Часть 2. Художественные приложения
«И когда он в окно видел мелькавшие огоньки деревень, он думал:
— Мертвое пространство…
Лохматые шапки прошли в своих тяжелых сапогах с подковками и все опустошили. Жизнь в стране умерла. И разве уцелевшие интеллигенты там, в столице, — живут теперь? Только притворяются, что живут. Или, махнув рукой на все, как и он, только кормятся. Одни хуже, другие лучше других.
Но жизнь в них, та жизнь, из которой рождается творческое движение, — давно умерла за ненадобностью, как она умерла и в нем. Умерла постепенно, медленно. И он до ощутимости ясно видит эту линию умирания: в тяжелые годы голода некогда было думать о своем внутреннем движении. Нужно было напрягать все силы, чтобы накормить себя и жену. Он привык выступать, не работая, не готовясь, только с тем, чтобы получить деньги или продукты. И даже сознательно не готовился из озлобленного соображения о том, что для пролетариата сойдет и так.
Все равно ничего не понимают.
А потом и то сказать: кто его, знаменитого человека, довел до того, что он принужден был петь за фунт чаю, кофе и какао? Тот же пролетариат. Значит, мы квиты. Будем петь лишь настолько, чтобы кормиться и жить той животной жизнью, которую вы всем предуготовили.
И если он за свое пение получал от пролетариата то, чего сам пролетариат в то время не пил и не ел (чай, кофе, какао), — все-таки он во всей силе чувствовал свое унижение, когда, как нищий, носил за собой сумку для «собирания гонорара».
Для работы над собой не было никаких импульсов. Все равно — все кончено… Петь и танцевать на похоронах. Что же, если быть циником (а теперь только это и остается), — можно и потанцевать, и попеть… если хорошо заплатят.
А потом голод миновал, похорон никаких не было, но внутренняя ложь в течение пяти лет и полная остановка собственного движения породили лень и отвращение к усилию в работе. Появилось своего рода внутреннее ожирение. И то неослабное бодрящее стремление вперед по своему пути, какое было в начале его жизни, умерло, очевидно, навсегда.
Кроме того, было двусмысленное, нелепое положение в отношении к революции: в самый первый ее момент у него, как питомца лучших интеллигентских традиций, было возмущение действиями захватчиков и насильников, попиравших все принципы свободы, как ее он и люди его круга привыкли понимать. И он резко отмежевался от них и в своем кругу говорил только с негодованием и ненавистью о “новом строе”.

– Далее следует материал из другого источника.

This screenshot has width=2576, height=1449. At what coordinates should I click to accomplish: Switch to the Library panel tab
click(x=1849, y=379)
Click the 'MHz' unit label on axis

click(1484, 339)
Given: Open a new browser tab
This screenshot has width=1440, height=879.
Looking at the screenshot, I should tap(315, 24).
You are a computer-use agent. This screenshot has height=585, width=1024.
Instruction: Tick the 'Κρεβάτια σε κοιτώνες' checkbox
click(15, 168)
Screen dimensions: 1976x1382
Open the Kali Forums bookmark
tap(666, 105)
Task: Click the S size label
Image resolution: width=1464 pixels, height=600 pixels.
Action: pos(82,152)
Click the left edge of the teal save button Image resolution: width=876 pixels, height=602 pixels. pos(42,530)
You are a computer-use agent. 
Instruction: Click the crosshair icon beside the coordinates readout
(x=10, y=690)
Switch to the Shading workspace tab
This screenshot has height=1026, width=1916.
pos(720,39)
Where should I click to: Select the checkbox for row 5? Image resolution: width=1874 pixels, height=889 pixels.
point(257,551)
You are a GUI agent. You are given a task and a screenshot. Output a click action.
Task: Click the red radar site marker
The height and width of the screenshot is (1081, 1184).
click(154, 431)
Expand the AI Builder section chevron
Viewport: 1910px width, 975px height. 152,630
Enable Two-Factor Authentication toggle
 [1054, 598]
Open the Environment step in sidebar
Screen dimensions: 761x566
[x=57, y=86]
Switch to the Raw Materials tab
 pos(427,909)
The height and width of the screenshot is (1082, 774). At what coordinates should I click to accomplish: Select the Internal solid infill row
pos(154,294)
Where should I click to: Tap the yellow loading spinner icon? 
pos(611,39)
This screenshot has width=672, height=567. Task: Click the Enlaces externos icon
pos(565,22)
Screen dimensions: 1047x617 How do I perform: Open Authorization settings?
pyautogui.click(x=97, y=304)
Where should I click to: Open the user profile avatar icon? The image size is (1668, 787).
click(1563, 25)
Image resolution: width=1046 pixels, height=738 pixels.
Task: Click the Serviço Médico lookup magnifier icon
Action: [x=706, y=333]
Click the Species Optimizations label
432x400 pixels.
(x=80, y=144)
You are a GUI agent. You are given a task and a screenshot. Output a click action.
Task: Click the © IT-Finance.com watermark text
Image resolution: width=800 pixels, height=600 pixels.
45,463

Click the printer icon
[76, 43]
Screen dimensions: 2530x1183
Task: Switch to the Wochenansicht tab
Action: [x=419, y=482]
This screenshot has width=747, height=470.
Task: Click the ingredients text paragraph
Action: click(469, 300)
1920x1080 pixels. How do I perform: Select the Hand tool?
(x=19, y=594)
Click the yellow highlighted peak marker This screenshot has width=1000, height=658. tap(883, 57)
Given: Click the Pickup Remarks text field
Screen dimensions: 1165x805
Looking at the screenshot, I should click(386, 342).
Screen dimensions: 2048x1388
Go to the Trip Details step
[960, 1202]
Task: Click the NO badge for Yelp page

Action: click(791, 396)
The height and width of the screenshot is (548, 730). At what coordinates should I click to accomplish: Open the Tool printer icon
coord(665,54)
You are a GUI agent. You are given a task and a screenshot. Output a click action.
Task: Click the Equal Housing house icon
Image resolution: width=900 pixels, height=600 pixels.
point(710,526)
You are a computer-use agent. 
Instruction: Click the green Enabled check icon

Потом острая ненависть с течением времени прошла, завязались знакомства, и те из насильников, с которыми ему пришлось близко встречаться, оказались в большинстве “очень милыми и культурными людьми”. Потом круг знакомств постепенно рос. И была такая полоса, что знакомств с сильными мира не стыдились и не скрывали от людей своего круга, как свою измену, а даже выставляли их напоказ. И все понимали, что это необходимо. Измены тут никакой нет, а “на всякий случай в наше ужасное время это позволительно”».